Easy to do in PLC ladder logic, although not legal, I think, for lots of machinery, like presses, which require a lot of redundant circuitry.

December 16th, 2002, 08:05 PM
Thanks Big Cheese and Mike Williams for your responses. Yes, that is what was meant by anti tie down. I've already completed it in relay logic, it's just that we have to convert it to plc's and we don't have a lot of resources at our disposal to figure it out. I'll try to work it out, though, and I thank you again for taking the time.

Eric Nelson
December 16th, 2002, 08:12 PM
Originally posted by john paley
The operator must operate both buttons simultaneously to start the cycle...

Just to clarify this for Darren. As far as anti tie-downs go, simultaneously means "within a 1/2 second of each other".

I doubt you'll find an operator that can operate both buttons at EXACTLY the same time. I've seen quite a few operators that can't even do it in the 1/2 second window... :p

By the way, that's also a hint for Darren that you'll need to use timers!... :D



December 16th, 2002, 08:18 PM
You might also check out [URL=http://www.bannerengineering.com] and look at their two hand switch set-ups...might give you some ideas..OPTO-Touch.....

December 16th, 2002, 08:44 PM
FYI, IMHO, for anti-tiedown, I'd never program it
where Safety, liability, etc. were involved.

There's a sub-$200.00 module made by NOLATRON (and
maybe others, I don't know) that does it all,
including the latching or unlatching feature.

I will say that a NOLATRON uses the N.O. contact and the
N.C. contact of the pushbutton.

See where that leads you.

December 16th, 2002, 09:06 PM
This was actually quite harder than it appeared. Will this work? Can someone right it better?

December 16th, 2002, 10:01 PM
As John mentioned, that and other issues with safety are not permitted to be done VIA PLC or control. Emergency stops, Anti Tiedowns and safety Lock-outs just to name a few. Although they can be diplicated in the PLC for status.

December 16th, 2002, 11:50 PM
That isnt totally correct, there are a few PLC's designed to work with safety. AB has the GuardPLC's (which they bought from another company that is still being sold thru others as are some of their light curtains etc).

Safety issues look at redundant factors and a plc can provide those BUT when using a plc for safety issues it is not to do process work...ie it can only do the things involved with safety.
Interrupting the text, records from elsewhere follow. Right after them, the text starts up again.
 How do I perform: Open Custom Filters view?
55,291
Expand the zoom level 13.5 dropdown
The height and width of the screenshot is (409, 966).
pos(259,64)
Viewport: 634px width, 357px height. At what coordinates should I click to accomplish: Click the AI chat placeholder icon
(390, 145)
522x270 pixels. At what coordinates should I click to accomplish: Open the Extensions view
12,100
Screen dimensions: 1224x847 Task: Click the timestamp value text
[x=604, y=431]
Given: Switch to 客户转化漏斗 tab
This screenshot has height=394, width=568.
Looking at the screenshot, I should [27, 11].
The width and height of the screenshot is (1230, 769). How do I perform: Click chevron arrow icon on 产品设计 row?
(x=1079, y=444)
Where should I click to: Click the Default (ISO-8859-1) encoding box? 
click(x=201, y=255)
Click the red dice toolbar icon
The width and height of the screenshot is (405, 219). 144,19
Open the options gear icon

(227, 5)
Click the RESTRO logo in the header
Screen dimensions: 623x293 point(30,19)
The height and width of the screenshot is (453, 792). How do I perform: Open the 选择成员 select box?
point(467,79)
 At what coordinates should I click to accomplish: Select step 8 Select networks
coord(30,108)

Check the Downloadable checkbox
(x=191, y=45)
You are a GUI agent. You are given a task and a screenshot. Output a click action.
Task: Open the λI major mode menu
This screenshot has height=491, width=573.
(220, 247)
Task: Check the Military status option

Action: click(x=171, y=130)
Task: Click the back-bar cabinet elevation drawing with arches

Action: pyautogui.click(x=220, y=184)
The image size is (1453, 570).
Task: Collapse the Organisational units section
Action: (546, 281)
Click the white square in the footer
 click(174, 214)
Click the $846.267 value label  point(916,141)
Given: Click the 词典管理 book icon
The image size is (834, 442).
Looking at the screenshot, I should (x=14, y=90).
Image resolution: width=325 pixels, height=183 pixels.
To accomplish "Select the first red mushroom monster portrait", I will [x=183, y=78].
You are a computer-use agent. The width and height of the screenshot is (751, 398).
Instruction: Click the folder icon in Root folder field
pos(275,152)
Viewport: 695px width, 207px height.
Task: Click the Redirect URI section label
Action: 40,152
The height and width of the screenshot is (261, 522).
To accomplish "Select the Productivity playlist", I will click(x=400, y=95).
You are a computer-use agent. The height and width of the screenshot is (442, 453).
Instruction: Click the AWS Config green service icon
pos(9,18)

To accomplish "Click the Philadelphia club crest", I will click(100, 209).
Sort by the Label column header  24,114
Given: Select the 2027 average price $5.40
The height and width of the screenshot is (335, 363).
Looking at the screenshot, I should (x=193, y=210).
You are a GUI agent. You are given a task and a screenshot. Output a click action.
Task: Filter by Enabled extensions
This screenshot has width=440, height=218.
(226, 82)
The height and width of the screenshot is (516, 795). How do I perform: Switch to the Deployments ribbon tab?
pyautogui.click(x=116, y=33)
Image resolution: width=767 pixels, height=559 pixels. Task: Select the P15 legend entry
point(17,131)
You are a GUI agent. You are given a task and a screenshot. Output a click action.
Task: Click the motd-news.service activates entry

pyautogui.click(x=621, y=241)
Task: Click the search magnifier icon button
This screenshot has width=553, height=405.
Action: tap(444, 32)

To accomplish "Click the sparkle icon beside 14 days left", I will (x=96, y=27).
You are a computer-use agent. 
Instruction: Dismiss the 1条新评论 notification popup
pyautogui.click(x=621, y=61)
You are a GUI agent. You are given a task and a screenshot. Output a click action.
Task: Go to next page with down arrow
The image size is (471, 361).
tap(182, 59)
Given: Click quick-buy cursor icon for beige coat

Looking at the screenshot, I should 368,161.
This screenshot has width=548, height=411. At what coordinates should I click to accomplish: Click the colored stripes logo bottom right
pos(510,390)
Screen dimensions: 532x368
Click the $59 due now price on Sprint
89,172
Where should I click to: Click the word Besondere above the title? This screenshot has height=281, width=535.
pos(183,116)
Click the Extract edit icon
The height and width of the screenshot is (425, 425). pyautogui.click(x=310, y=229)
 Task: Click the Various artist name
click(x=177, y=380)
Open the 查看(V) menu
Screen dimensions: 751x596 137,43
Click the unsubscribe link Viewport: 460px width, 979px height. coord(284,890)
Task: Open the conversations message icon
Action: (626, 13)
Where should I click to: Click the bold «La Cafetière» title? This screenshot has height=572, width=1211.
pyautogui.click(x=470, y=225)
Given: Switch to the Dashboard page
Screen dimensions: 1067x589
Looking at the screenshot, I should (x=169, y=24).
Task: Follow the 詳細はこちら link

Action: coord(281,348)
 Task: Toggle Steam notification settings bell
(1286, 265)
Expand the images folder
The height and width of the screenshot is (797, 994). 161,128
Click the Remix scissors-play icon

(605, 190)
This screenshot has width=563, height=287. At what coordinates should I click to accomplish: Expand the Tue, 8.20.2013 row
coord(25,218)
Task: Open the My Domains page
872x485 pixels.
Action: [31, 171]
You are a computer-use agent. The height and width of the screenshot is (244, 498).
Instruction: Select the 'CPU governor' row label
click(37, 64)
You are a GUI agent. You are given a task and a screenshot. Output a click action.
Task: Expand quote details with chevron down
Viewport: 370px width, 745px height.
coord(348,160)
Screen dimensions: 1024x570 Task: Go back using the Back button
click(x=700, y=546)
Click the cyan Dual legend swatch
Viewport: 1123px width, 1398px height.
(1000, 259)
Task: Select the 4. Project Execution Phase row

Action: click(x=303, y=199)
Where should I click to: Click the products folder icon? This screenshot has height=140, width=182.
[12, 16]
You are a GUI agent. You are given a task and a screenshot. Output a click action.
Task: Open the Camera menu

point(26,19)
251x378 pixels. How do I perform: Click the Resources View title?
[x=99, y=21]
I have had to attend an abundance of seminars/training recently because of corporation issues on safety. At the same time I have to deal with engineers that do not seem to care (I suspect budget issues) about code/osha issues on what is suppose to be done to conform to the rules/guidelines.

There are many tools out there to use, it takes alot of time/energy to determine what to use.

December 17th, 2002, 12:29 AM
I don't know how it is with AB GuardPLC, but I've worked with Pilz, there you have to use a Programme-block which i is Certified.
Using a Saftety PLC is no guarantee for that the code is right !!!!



December 17th, 2002, 04:31 AM
I must not be up to date on my safety. I thought O.S.H.A. insisted that emergency stops & lockouts were to be hardwired. If they have strayed from that I think it is a mistake.


Alan Case
December 17th, 2002, 04:40 AM
Roger. PLC control of a safety circuit is possible. BUT it is not done with any normal PLC. The Pilz and the AB safety PLCs are programmed with function blocks that are certified by a relevant authority, the controllers themselves use at least 2 processors that must match on the decision and the inputs are as far as I can remember are duplicated. Regards Alan Case

December 17th, 2002, 04:43 AM
Thanks Allen, Just wasn't aware, which isn't an unusual position for me these days.

Have a good one or two.

Rick Densing
December 17th, 2002, 08:08 AM
I know I have posted this before, but when I went back, my post was gone.

Allen Nelson
December 17th, 2002, 08:57 AM

Your code can be cleaned up quite a bit.

On your rungs 2 & #, you have one-shots of the PBs and the PBs themselves, the EN of the timer sealing in the one-shot of the PB, and the not DN of the timer (which would have the timer start over again when it times out, but the one-shot and EN would prevent that anyway - especially condsidering that you are only interested in the TT bit from the timer anyway).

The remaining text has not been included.